Плотная духота. Комариный зуд, как налет штурмовика на бреющем, внезапно возникал из тревожной темноты у лица, противно приближаясь по спирали слуха.
Я вышел на балкон. Соседский кот метнулся в виноградной листве и мягко спрыгнул на чугунные ступеньки. Она спала разметавшись. Я подумал, что не знаю ее имени. Нет названия – нет предмета. Мне почему-то стало беспокойно.
Милейший подбородок. Серебристый пушок над приоткрытой, чуть припухлой губой. И у виска.
Отыскав в глубине темноты кладовку, я вытянул из нее подстилку из мягкого пластика (я всегда предпочитаю спать на полу, особенно здесь, в Баку, где страшная жара, и тонкий слой воздуха у пола в безветрии самый прохладный – «пенку» я стянул на время у брата: он таскает ее с собой иногда на пляж и всегда берет, отправляясь в поход в Набрань), простыню и подушку. Разложил и постелил у балконной двери, где только и возможен сквозняк, дуновения которого я, высушенный бессонницей, буду ловить, мучительно извиваясь, каждым лоскутиком кожи весь остаток ночи. Так рыба, выброшенная на песок, обессилев, напряженно тянется к достигшей струйке особенно сильной волны.
Спустя что-то долгое-долгое я стал забываться, мечась внутри каких-то вложенных желтых зеленых розовых синих квадратов, которые лопались, как мыльные пузыри, как только я оказывался внутри одного из, тут же обнаруживая следующий, вложением которого он был.
Мучение состояло в том, что я никак не мог удержаться в квадрате: как я ни силился, предыдущий, не поддаваясь оглядке, легко выскальзывал из-под сознания куда-то вниз, но прежде содержание его стремительно разжижалось, и только эту стремительность и можно было еще удержать до того, как объем очередного квадрата не лопнет, добавившись к пустоте.
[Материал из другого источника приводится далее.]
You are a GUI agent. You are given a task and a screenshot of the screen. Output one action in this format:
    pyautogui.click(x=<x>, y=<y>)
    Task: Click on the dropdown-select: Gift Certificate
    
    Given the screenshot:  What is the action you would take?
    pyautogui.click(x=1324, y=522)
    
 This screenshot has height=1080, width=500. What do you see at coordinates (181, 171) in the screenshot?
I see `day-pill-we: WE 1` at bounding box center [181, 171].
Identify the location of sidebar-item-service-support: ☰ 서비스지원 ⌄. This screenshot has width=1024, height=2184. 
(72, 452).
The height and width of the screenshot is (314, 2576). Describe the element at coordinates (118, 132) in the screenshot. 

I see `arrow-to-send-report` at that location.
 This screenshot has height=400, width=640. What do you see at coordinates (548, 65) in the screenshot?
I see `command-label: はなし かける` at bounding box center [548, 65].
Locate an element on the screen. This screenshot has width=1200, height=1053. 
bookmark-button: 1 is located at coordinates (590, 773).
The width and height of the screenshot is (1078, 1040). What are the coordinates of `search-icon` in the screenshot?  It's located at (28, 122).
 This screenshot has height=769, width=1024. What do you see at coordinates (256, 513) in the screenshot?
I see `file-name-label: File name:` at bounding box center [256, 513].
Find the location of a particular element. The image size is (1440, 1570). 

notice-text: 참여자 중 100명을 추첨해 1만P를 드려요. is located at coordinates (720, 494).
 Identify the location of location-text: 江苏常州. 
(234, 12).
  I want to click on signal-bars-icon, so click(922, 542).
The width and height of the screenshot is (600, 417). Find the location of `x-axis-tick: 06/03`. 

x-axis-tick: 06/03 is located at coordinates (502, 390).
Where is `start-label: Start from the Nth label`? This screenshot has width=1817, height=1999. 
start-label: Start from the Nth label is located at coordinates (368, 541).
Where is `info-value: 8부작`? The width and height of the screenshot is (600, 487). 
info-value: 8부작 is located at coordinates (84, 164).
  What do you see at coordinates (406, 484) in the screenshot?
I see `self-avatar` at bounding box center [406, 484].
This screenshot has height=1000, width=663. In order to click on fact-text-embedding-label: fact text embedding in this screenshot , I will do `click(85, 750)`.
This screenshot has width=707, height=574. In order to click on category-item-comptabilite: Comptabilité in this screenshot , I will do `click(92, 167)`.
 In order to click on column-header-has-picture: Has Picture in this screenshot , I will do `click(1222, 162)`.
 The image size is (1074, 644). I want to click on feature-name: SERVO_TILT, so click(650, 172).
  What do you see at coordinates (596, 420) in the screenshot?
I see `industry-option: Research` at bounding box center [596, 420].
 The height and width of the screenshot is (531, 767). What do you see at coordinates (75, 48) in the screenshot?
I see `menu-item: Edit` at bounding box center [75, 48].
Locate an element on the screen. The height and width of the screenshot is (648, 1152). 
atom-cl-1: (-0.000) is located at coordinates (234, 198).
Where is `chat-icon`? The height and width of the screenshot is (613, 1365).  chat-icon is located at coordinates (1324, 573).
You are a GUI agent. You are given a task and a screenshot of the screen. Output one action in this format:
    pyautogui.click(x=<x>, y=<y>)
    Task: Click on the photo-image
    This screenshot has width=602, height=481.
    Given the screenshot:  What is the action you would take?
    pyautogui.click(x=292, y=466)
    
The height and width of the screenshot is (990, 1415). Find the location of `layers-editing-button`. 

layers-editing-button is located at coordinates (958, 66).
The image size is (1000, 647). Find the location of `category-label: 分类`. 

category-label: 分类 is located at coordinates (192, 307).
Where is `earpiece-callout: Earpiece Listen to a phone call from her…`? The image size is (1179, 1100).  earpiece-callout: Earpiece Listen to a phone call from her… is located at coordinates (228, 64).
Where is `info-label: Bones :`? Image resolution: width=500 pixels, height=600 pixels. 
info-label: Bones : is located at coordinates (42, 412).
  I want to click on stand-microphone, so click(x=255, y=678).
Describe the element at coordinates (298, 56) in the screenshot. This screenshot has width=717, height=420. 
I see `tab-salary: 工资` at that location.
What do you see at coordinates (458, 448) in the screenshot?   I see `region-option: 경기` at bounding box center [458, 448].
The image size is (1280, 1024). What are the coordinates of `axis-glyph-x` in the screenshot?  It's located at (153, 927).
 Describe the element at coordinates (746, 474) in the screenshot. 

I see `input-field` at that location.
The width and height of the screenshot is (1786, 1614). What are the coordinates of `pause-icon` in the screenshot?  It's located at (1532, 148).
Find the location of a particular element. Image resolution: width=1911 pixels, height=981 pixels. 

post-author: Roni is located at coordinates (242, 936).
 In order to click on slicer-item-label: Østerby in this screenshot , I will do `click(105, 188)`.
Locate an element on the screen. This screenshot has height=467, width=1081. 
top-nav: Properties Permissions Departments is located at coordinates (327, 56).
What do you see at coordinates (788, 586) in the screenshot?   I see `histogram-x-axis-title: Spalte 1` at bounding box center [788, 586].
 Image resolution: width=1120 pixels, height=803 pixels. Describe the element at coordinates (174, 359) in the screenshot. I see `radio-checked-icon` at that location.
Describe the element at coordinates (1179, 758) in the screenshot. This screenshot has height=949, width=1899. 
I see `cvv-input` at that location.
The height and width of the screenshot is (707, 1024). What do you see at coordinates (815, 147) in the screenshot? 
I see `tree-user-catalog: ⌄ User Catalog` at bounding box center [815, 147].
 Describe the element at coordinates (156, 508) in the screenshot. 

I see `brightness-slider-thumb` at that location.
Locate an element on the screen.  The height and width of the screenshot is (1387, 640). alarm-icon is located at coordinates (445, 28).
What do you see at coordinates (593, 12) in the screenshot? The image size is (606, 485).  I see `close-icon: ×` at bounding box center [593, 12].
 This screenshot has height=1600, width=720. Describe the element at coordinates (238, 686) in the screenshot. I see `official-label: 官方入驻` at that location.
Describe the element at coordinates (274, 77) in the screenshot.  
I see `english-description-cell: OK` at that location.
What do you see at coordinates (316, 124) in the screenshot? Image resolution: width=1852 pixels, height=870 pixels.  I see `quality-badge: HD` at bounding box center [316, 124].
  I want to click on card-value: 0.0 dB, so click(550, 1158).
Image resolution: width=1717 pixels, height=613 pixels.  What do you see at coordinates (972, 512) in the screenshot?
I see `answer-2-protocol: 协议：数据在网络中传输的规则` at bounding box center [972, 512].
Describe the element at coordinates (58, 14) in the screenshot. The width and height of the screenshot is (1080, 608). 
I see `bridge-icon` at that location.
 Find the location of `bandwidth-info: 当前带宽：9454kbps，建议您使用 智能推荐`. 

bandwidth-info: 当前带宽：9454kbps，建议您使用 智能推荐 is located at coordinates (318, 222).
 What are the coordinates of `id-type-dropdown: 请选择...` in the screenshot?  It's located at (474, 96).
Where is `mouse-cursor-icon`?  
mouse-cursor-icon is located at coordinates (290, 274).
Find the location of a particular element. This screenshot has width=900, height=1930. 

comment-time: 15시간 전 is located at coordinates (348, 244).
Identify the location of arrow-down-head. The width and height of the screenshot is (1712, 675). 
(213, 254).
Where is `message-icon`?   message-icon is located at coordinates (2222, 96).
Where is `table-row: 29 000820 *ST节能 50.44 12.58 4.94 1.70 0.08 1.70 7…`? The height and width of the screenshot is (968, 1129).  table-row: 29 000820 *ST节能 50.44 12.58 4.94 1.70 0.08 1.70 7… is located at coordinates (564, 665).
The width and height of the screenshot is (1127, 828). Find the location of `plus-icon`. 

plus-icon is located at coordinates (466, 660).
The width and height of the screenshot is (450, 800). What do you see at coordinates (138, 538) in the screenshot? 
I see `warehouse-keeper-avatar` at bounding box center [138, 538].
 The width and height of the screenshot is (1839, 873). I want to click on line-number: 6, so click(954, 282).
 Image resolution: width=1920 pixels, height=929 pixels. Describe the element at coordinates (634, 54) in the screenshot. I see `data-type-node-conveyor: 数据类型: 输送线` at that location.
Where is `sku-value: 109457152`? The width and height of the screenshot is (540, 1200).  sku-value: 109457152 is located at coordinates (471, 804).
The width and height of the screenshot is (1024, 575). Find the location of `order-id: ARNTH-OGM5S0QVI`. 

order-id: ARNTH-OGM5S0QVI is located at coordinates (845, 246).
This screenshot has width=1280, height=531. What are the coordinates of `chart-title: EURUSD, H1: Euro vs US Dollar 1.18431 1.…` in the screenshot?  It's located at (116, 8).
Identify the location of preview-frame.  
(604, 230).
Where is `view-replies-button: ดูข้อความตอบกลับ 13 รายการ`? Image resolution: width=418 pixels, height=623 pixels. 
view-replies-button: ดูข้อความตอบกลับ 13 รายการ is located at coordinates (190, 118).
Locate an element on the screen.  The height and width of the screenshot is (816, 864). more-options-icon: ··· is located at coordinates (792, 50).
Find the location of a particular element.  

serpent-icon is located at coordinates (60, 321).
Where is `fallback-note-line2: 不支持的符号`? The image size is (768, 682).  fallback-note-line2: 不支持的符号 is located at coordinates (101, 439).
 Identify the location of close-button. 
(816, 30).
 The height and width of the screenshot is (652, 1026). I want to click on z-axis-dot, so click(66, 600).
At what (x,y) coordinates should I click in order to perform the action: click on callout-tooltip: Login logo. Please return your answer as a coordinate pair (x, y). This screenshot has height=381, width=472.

Я – как бы сам пузырек – взмывал в пенном облаке из столпотворения пузырей, своим присутствием пронзая оболочки встречных. Но, может быть, движение мое сквозь было иллюзией – составленное только последовательностью превращений?.. Это было похоже на взлет отдельного отрывка отсутствия – пузырька, прерывисто взбирающегося по стенке высокого бокала, время от времени примыкая к одному из своих неподвижных собратьев.
Как только я находил себя внутри следующего квадрата, в нем начинало происходить некое действие, начало которого оказывалось вполне интригующим, чтобы составить сновидение, которое, однако, никак не составлялось, поскольку события и персонажи внезапно, как подвох, начинали чувствовать приближение пустоты и как-то приостанавливались, застывая в тревожной настороженности. Фигуры вдруг неудержимо принимались сжиматься, экономии ради превращаясь в бюсты, потом в головы, в глаза: зрачки удивленно осматривали свое исчезнувшее тело, плавая в уже разбавленном бледностью цвете этого очередного, населяемого ими квадрата, который вот-вот соскользнет, безвозвратно унося существование тех, кто не успел до конца позаботиться о своем безопасном исчезновении.
Меня невыносимо раздражала и мучила эта бредовая безудержность пульсирующих сюжетов. Дело в том, что к этой круговерти неоконченных повествовательных ходов невозможно было никак привыкнуть – с тем чтобы миновать, выпустить, перестать обращать на всю эту белиберду внимание. Любое начало с новой силой захватывало меня.
Как долго я грезил этими квадратами, понять было невозможно. Я знал, что появление каждого нового – это очередной шанс заснуть, что стоит мне только удержаться в нем, как чуть позже я окончательно забудусь и провалюсь в успокоительную глубину сна, наконец избавившись от этой невыносимой череды бесполезно пугающих наблюдений.
Затем, в промежутках, стала мерцать мысль, что так дальше нельзя и во что бы то ни стало необходимо окончательно проснуться. Я лежал на животе, зажав подбородком комок жидкой подушки. Конвульсивно оттолкнувшись руками, отжался, вскинул голову – и вынырнул из потока этих пузырьковых сновидений, хрипло вбирая в себя влажную вату духоты, – и трудно уставился на расплывающуюся лужицу лунного света. Меня мутило.
Через несколько осторожных мгновений она, подобравшись на корточках, коротко выглянула в балконном проеме: на полу показался четкий силуэт головки – заостренный углом падения лучей носик. Подождав, световая аппликация двинулась дальше – вырос стебелек шеи. Я тупо смотрел на профиль, на блики на плитках паркета. Чтобы вновь не соскользнуть в морок грез, как выбравшийся из воды пес, я тряхнул головой.